Libby Working To Earn Her Spot
April 23, 2007
Libby Working To Earn Her Spot
by Jim Correale, Sacopee Valley (Me.) Citizen
SACOPEE VALLEY (April 23): Michelle Libby's point of view has changed quite a bit in the past 12 months - literally.
A year ago Libby, in her blue Sacopee Valley High School uniform, would stand at the center of a softball diamond and peer in at her catcher's glove. Opposing hitters, meanwhile, readied themselves for another unsuccessful attempt at hitting the streaking orb that the 5-foot-11 hurler was about to send past them.
Libby compiled a 43-5 record with 639 strikeouts in her four years playing for the Hawks. She was a first-team all-state selection in each of those seasons and helped Sacopee Valley to a pair of Class C state titles. In her last two seasons some considered her the best pitcher in the state.
This year, Libby wears the maroon and white of the University of Massachusetts, and she is no longer the dominant player whose name sent a shiver down the spines of those who had to dig in against her. These days she spends most of each Minutewomen softball game watching the action from inside her team's dugout, but the freshman embraces the challenges, and opportunities, that lie ahead.
"It's fun starting from the bottom, having to work your way back up," Libby said after her team's April 11 win at Boston College. "It's not always fun being on top. There's nowhere else to go."
Libby, the first Hawks' athlete to play for a Division I college program in 18 years, knew that coming to UMass would mean starting at the back of the line. The Minutewomen set school records for offense and pitching last season and were just five outs away from a trip to the College World Series. Many of the key players on that team have returned this year.
"I've had to work really hard. It's a little more intense than high school," said Libby. "There is room for people to step in, so I keep working hard."
Coach Elaine Sortino has few doubts about Libby's role in the team's future.
"Right now there are some players ahead of her," said Sortino, a Hall of Fame coach in her 27th year at UMass. "We have a very young team, a lot of talented kids. Michelle is a great kid, and she's going to make a name for herself in a couple years."
Sortino's squad has compiled a 22-12-1 mark thus far and is riding an 11-game winning streak with 14 contests left in the regular season. From May 9 to 12 the Amherst school will host the Atlantic-10 conference tournament, and after that it's on to the NCAAs.
Libby's only action so far has been a single plate appearance in San Diego back in February.
"I struck out looking. Nice way to start my college career," she said with chuckle.
Staying loose with humor has been a Libby trademark, but when stepping into the batter's box or putting her toe to the pitching rubber, the girl from Porter has been all business.
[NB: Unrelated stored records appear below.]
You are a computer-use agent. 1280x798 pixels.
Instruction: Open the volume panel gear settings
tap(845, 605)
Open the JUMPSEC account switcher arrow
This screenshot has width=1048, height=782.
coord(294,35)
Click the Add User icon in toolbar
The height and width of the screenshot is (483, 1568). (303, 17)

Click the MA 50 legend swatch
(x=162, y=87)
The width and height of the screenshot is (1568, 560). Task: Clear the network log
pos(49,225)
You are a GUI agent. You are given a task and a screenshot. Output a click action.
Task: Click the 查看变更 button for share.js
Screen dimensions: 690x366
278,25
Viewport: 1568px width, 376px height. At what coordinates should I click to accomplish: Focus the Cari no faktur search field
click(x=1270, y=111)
She batted .625 with four homers last year and in her final two high school seasons Libby did not allow a single earned run.
Despite her previous success as a pitcher, Libby is not expected to take the mound for UMass. The team's current hurler, Brandice Balschmiter, is a sophomore who was the Atlantic-10 pitcher of the year last season, while freshman Bailey Sanders is an effective thrower as well.
However, Libby's athleticism - she also played basketball and golf at Sacopee Valley - makes her valuable to the Minutewomen, and she is being groomed as an infielder.
"We've got 13 underclassmen, including seven freshmen," said Sortino. "Michelle is a great team player, and she's played infield before."
There are, of course, other things Libby needs to focus on as well: her studies, for one.
"It's really hard balancing academics and athletics," said the sports management major. "I had more classes in the fall and I have fewer now because of softball. We miss a lot of classes, but the professors work with us to make sure we don't fall behind."
Libby was able to come home for visits a couple of times in the fall, but only once since the softball season began. She has kept in touch with close friend and former catcher Katie Pike, who is at Virginia Tech, and said that the duo is "excited about hanging out in the summer."
But there is a ways to go before summer, including Libby's first trip through the postseason as a member of a Division I softball program. All of the practices, road trips and games will add to her experience level as she works her way up from the back of the pack to a starting spot in the line-up.
"She had a lot to learn, and she's learned it," Sortino said. "I can't tell you how much she's improved as a player, and we're only halfway through her first year."